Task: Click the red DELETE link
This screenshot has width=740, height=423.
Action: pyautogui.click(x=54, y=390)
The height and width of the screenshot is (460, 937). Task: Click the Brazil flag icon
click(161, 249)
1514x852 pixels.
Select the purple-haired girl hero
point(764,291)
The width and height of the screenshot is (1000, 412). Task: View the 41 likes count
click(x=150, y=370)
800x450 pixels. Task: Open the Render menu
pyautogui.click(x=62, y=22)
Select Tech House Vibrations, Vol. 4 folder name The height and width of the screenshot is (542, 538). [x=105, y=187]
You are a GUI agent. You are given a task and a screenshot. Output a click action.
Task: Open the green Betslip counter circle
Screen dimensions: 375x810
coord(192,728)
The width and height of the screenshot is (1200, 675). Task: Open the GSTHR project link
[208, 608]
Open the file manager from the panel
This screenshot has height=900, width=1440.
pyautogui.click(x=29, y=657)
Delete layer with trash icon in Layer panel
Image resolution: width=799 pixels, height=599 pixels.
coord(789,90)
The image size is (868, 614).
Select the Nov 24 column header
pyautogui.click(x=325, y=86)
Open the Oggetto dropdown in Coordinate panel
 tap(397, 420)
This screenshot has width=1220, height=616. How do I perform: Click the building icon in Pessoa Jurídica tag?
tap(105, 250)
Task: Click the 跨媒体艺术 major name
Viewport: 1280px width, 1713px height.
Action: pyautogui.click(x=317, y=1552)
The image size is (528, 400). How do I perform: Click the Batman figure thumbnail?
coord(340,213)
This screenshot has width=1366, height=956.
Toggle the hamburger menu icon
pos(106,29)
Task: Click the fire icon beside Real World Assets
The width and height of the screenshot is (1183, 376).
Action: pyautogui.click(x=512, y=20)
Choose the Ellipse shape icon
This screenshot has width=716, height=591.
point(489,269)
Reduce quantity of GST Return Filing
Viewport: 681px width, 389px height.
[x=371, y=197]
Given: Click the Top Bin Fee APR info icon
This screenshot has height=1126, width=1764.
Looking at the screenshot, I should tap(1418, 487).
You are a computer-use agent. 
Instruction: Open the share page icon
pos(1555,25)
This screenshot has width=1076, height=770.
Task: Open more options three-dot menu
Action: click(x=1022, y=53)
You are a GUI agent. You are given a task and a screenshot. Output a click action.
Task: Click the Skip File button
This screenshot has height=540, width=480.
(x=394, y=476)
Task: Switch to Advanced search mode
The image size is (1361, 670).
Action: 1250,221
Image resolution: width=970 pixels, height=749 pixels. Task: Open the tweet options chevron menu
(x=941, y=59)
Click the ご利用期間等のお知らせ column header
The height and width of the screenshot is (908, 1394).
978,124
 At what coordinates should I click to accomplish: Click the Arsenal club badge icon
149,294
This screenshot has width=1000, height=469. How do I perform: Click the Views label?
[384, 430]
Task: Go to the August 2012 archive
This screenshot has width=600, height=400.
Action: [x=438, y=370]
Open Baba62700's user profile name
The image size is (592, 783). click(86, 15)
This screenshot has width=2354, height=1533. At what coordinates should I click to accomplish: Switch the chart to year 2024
· · ·
Please retype exactly, and only, the lines starting at the one that contains "The height and width of the screenshot is (908, 1394)." and ending with the last line of the material.

SOLUTION:
The height and width of the screenshot is (908, 1394).
978,124
 At what coordinates should I click to accomplish: Click the Arsenal club badge icon
149,294
This screenshot has width=1000, height=469. How do I perform: Click the Views label?
[384, 430]
Task: Go to the August 2012 archive
This screenshot has width=600, height=400.
Action: [x=438, y=370]
Open Baba62700's user profile name
The image size is (592, 783). click(86, 15)
This screenshot has width=2354, height=1533. At what coordinates should I click to accomplish: Switch the chart to year 2024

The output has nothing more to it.